*** Block opens ***
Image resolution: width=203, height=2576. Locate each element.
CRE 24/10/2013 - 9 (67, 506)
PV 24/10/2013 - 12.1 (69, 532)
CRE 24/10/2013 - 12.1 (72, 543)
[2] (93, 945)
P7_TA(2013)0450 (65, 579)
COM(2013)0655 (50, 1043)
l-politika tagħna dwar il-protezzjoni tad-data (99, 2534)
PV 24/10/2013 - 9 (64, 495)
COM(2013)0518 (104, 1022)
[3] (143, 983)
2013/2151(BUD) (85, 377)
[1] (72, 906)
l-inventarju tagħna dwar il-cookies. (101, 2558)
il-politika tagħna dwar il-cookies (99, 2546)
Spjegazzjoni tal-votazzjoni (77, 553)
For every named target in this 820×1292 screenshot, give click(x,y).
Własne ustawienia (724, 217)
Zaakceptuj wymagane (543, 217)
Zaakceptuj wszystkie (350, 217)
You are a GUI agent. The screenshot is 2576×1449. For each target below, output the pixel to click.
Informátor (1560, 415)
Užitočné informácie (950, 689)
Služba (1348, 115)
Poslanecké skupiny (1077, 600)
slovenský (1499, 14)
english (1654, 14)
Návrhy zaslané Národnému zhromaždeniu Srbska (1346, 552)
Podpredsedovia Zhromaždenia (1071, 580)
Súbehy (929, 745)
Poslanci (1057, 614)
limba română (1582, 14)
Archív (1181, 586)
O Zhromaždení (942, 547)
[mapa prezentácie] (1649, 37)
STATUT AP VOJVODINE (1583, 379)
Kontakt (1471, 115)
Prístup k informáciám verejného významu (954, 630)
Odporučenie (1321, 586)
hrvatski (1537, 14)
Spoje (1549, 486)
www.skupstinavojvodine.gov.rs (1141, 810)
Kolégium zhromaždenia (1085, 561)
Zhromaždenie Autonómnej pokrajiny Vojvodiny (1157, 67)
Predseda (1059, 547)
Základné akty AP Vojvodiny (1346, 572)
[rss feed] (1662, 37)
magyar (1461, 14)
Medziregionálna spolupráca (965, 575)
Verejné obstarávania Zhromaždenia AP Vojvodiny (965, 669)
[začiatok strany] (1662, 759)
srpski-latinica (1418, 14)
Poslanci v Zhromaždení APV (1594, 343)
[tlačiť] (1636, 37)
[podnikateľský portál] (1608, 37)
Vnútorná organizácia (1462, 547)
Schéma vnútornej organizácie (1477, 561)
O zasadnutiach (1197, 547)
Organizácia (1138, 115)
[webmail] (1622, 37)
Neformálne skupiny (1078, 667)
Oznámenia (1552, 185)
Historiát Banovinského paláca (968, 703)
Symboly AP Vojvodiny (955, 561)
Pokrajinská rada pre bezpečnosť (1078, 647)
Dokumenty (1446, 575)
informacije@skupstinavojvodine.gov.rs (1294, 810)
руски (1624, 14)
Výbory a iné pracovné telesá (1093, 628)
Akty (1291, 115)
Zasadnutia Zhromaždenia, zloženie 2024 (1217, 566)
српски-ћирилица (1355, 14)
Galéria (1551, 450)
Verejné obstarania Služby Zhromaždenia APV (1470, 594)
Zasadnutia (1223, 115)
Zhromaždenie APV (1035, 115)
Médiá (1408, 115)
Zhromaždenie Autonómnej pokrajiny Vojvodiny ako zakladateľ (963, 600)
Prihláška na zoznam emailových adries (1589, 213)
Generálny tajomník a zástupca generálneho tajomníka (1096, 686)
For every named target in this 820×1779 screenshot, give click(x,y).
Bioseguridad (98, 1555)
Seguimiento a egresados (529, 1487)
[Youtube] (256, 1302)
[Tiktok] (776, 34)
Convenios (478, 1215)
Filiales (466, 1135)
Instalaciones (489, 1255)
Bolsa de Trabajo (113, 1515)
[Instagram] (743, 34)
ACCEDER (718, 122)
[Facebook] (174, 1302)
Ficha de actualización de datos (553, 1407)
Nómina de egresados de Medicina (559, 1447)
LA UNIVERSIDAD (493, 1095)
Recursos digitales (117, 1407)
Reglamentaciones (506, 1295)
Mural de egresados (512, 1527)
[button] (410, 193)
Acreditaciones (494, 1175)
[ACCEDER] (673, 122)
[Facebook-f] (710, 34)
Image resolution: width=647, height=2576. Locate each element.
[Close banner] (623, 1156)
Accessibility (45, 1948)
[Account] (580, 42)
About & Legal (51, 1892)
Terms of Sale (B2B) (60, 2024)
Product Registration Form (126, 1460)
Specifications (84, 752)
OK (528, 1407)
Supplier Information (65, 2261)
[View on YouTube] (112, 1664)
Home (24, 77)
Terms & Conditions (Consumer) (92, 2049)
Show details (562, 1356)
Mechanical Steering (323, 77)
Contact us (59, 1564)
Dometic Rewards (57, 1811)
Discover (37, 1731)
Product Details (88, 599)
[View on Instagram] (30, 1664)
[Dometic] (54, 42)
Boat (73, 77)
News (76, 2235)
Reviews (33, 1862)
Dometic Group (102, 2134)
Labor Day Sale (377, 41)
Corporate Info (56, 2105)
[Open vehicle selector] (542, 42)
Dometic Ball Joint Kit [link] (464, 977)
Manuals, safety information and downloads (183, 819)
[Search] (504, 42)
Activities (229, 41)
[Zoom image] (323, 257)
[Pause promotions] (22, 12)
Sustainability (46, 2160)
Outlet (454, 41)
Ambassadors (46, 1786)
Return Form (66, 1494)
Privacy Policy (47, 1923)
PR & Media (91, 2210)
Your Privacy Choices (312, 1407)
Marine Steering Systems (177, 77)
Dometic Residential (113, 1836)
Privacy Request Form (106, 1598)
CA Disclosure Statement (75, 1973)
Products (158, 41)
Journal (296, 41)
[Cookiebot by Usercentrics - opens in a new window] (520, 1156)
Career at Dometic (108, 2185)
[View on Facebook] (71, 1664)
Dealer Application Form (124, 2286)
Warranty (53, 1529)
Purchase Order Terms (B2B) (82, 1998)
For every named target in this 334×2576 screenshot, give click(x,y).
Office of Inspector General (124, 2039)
*** Block closes ***
Task description: Within the material above, output exactly the lines from the one with "Return Form (66, 1494)" through the one with "Journal (296, 41)", end lines included, and nothing besides.

Expected output:
Return Form (66, 1494)
Privacy Policy (47, 1923)
PR & Media (91, 2210)
Your Privacy Choices (312, 1407)
Marine Steering Systems (177, 77)
Dometic Residential (113, 1836)
Privacy Request Form (106, 1598)
CA Disclosure Statement (75, 1973)
Products (158, 41)
Journal (296, 41)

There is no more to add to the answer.